Note that the northern part of Alaska remains ice free in both simulations. The reason for this is relatively warm air masses over Alaska (Fig. 2), which originate from the south and could not be blocked on their way north due to rather low simulated Cordillerian and Laurentide ice sheets (e.g. Löfverström and others, Reference Löfverström, Liakka and Kleman2015).
3.3. Impact of model parameters
In the previous section, we presented ice-sheet simulations performed with model parameter values which we believe are standard. However, to increase the reliability of our results, a range of sensitivity experiments was performed. As described in Section 2.3, we branched all sensitivity experiments from REF_Topo1 and REF_Topo2 after 350 ka of simulation. We assess the impact of each parameter in terms of ice volume, which is synthesized in Figure 6 and Table 2 for the Eurasian, Laurentide and Beringian/Siberian ice sheets for all sensitivity experiments using K140_Topo1 and K140_Topo2 climate forcing. In the following, we focus particularly on the parameters that lead to significant changes in ice volume, defined here as a deviation of 5% from the reference simulations.
Regarding climate correction parameters (group A), the model reacts particularly sensitively to changes in lapse rate and accumulation treatment. Using large lapse rates of λ Ann = 8°C km−1;λ Jul = 6.5°C km−1 (experiment A3) almost leads to the complete retreat of the western Eurasian ice sheet, in particular under K140_Topo2 climate forcing due to the simulated warm temperature over this area (Fig. 2). Compared with the reference experiments, the Eurasian ice volume reduces by 5.5 m SLE in case of K140_Topo1 forcing, and by 14.4 m SLE in case of K140_Topo2 forcing (Fig. 6; Table 2), which shows that this choice of lapse rates is not suitable to maintain an Eurasian ice sheet as large as reconstructed by Svendsen and others (Reference Svendsen2004) and Peyaud (Reference Peyaud2006). In contrast, the Laurentide ice sheet gains volume using high lapse rates, by 3.3 and 2.7 m SLE, respectively, for K140_Topo1 and K140_Topo2 climate forcing. Increasing lapse rates leads to higher surface air temperature and thus higher ablation than in the reference experiments. This induces an increase in vertical heat diffusion, leading to a warmer ice-sheet base, which in turn causes higher sliding velocities. As a consequence of the warmer surface, accumulation is higher than in the reference experiments due to the precipitation correction parametrization adopted in the GRISLI model, based on Charbit and others (Reference Charbit, Ritz and Ramstein2002). The warmer base and the higher accumulation partly compensate each other, and lead to an opposite response of Eurasian and Laurentide ice sheets to a larger lapse rate value.

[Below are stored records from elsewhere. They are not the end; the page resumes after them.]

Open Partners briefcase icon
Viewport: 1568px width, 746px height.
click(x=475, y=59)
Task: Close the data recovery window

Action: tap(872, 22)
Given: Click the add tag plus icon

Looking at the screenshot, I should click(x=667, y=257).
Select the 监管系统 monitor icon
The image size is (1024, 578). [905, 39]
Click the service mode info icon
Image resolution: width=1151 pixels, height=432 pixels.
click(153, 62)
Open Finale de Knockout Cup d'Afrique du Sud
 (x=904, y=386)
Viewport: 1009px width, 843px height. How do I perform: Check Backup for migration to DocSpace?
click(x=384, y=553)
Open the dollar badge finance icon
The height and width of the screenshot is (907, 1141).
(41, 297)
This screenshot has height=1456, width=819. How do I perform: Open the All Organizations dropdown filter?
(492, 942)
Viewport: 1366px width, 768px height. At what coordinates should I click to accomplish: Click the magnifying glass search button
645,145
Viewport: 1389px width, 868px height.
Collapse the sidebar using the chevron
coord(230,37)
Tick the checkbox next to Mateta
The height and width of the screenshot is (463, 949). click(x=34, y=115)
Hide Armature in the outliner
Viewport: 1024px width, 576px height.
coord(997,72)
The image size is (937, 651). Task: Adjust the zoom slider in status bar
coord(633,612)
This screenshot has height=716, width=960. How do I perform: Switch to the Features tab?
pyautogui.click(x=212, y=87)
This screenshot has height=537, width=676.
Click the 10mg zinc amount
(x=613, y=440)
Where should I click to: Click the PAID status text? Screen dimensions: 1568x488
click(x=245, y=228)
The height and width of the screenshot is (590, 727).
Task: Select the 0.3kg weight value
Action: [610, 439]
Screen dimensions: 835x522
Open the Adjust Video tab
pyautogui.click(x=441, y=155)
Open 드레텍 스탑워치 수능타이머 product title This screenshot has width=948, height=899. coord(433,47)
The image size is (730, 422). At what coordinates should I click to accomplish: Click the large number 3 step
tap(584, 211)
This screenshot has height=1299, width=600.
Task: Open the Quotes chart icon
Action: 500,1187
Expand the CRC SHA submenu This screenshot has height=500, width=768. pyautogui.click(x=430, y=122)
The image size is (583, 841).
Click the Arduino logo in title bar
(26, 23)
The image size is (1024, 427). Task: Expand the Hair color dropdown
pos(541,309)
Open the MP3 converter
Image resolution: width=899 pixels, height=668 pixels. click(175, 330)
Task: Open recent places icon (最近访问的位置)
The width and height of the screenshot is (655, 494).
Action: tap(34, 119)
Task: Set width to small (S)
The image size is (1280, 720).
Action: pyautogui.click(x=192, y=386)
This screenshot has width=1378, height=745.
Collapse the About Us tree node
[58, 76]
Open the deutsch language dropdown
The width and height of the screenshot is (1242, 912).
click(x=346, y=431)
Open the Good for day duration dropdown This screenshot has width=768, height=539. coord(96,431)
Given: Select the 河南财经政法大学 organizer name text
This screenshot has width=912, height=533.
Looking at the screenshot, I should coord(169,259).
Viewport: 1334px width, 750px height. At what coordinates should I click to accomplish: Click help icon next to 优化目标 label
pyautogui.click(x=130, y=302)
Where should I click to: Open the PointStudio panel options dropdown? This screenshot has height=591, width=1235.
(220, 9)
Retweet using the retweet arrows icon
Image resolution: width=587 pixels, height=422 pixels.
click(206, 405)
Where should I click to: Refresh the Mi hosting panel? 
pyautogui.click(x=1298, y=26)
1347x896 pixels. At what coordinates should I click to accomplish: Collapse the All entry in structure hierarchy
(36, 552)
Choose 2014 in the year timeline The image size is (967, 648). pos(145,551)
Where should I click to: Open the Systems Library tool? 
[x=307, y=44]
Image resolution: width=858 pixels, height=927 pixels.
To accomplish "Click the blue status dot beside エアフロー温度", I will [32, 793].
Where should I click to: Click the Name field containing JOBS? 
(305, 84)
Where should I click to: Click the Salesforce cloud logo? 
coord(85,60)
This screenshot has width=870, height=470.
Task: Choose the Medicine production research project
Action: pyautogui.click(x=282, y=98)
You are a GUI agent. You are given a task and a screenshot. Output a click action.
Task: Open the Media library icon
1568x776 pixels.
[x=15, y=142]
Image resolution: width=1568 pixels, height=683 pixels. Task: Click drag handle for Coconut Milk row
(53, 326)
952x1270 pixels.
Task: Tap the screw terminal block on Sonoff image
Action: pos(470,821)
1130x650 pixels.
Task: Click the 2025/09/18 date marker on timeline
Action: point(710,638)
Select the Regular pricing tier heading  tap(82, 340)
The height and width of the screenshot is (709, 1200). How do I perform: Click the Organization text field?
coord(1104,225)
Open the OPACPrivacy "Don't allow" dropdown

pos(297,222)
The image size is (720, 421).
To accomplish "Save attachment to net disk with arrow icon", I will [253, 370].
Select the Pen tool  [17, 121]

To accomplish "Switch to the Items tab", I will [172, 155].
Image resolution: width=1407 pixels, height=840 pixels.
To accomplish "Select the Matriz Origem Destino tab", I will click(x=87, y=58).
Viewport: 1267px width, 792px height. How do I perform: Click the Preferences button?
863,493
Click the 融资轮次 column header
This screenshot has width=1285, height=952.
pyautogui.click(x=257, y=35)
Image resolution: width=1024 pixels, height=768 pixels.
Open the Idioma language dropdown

Using the simulated snowfall field instead of the total precipitation (experiment A11) strongly reduces the Eurasian and Laurentide ice volumes by ~3.5 and 5.2 m SLE, respectively, compared with REF_Topo1 (Fig. 6; Table 2). A similar response occurs under K140_Topo2 climate forcing. This is because the simulated total precipitation is constituted of the liquid precipitation and the snowfall. Providing the snowfall field only to GRISLI reduces the amount of accumulation occurring over the ice sheets. When accounting for the total precipitation input, the runtime temperature correction resulting from changes in ice-sheet elevation can lead to cooler conditions, mostly occurring along the ice-sheet margins, where in the initial climate forcing, precipitation was only liquid.
Changes in PDD parameters (group B) have a moderate impact on the simulated ice volumes, as ablation is confined to the margins of the ice sheets (Fig. 5e, f). Compared with the reference experiment REF_Topo1, using higher melting rates for ice (C ice) and snow (C snow) (experiment B1) decreases the Eurasian and Laurentide ice volumes by 1.4 and 4 m SLE, respectively, relative to REF_Topo1 (Fig. 6; Table 2). Coherently, using lower melting rate coefficients (experiment B2) increases the Eurasian and Laurentide ice volumes by 1.9 and 2 m SLE, respectively, relative to REF_Topo1. Decreasing the standard deviation of surface air temperature, σ, to 3°C (experiment B3), leads to a reduction in ablation and therefore to an increase in Eurasian and Laurentide ice volume of ~2.2 m SLE and 3.1 m SLE compared with REF_Topo1. Using K140_Topo2 climate forcing leads to similar results as using K140_Topo1 climate forcing.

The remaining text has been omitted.